Joel Torre’s secret to great acting
If you ask any Pinoy cineaste who the top five outstanding local actors are, Joel Torre’s name would definitely be on the list. Joel has outdone himself again by bagging the best actor award at the recent Puchon International Fantastic Film Festival in South Korea for his brilliant portrayal as a hitman in Erik Matti’s “On the Job,” which will be shown on Aug. 28 nationwide.
Another role that Joel relishes is being a restaurateur. His JT’s Manukan recently opened its 12th branch on 18th Street in his hometown, Bacolod.
Joel and I have this Ilonggo bond, which I treasure. He is so cool and down-to-earth. I guess what makes him a damn good actor is that he’s not full of himself, which leaves enough room for him to portray someone else so convincingly.
Let’s get to know the inner workings of our icon, JT.
What’s the secret formula of great acting?
The ultimate (formula) would be if an actor could be able to bare his soul then that’s art. Real talent lies in the subconscious.
Do you believe actors are born not made?
Actors are both born and made. There are actors who have raw talent but then don’t cultivate it. Then there are like people who can’t distinguish their left foot from their right, who turn out to be great dancers.
What do you think made you clinch the best actor award in Korea?
I don’t know what made me win. It’s a judgement call by the jury. I was so relaxed with my role in “On The Job,” like I wasn’t acting.
What’s more important to you: box-office success or winning awards? Why?
The marriage of box-office success and awards would be ideal.
Which of your movies are you most proud of?
There are a lot of films I am proud of, such as “Oro, Plata, Mata,” “Karnal,” “Batang West Side,” “Bayaning 3rd World,” “Amigo” and “On the Job.” If there’s a retrospective those would be on top of my list.
What would you like to change or improve in the industry?
Given the chance, [I’d like to improve] the system … to professionalize it more, [to address problems] like long work hours, the residuals or royalties for intellectual properties, that instead of a guild we should have unions, and that government should look at our films as part of our culture. The great Filipino films are expressions of Filipino culture that should be treated as national treasures. Hope the government could help out in funding, marketing and distributing potential great works.
What are the three tips you can give young actors today, who rely mostly on good looks alone?
Invest in your craft; learn, learn, learn for there’s no end to learning. Try to be the best in your job—that’s also true in any field of endeavor. Love your work—that way you don’t work a single day of your life.
What was the hardest role you ever portrayed?

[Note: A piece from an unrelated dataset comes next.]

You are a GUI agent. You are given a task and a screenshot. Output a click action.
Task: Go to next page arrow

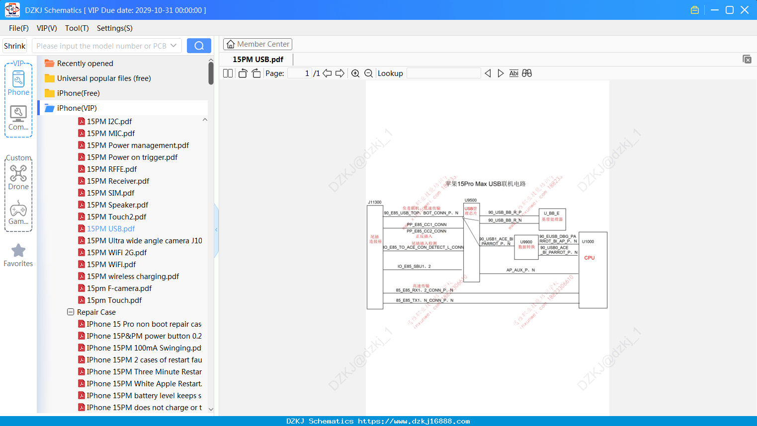tap(340, 73)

One of the hardest would be Mike de Leon’s “Bayaning 3rd World,” playing Jose Rizal and being able to capture the aura and presence of Pepe in a black comedy. Another would be John Sayles’ “Amigo” where my role is in 90 percent of the story. Here’s a Pinoy who is the main character in an international film, acting beside Oscar winner Chris Cooper. Now if that’s not pressure I don’t know what it is.
How do you handle days when you’re not in the mood to act or you feel burnt out?
As a professional actor, you’re expected to deliver a performance. You should be able to do a scene no matter how many times it takes.
Is there any role you would refuse to portray and why?
As an actor you are supposed to play anyone or anything, but I would refuse to play an infamous character in history if I know it is for propaganda and the objective is to try to reverse how he is judged by history.
If your life story would be made into a movie, who would you want to portray yourself and what would be its title?
About my life story? No Comment. Maybe that’s a good title, “No Comment.”
Who are the biggest influences in your acting?
The biggest influences would be Peque Gallaga because he was my guru, my teacher, my friend. He saw my first play when I was seven years old and told me after the performance, “I want you to be in all my plays” which we did in Bacolod. He took me under his wings, nurtured my craft and stoked my interest in the arts. After that discovery, there was “Oro, Plata, Mata.” Also after watching Robert De Niro in “Taxi Driver” I decided I wanted to be a professional actor and I told that to the writer of “Taxi Driver” Paul Schrader when he was here in Manila.
Who’s your No. 1 critic and what did you learn from him/her?
My number one critic is my wife because she is straight to the point and she loves me. Well, maybe because she is also my No.1 fan.
What’s the best part about being Joel Torre?
The best part about being me is having worked hard to be where I am and who I am now.
How would you want to be remembered?
Just remember me for who I am and what I stand up for.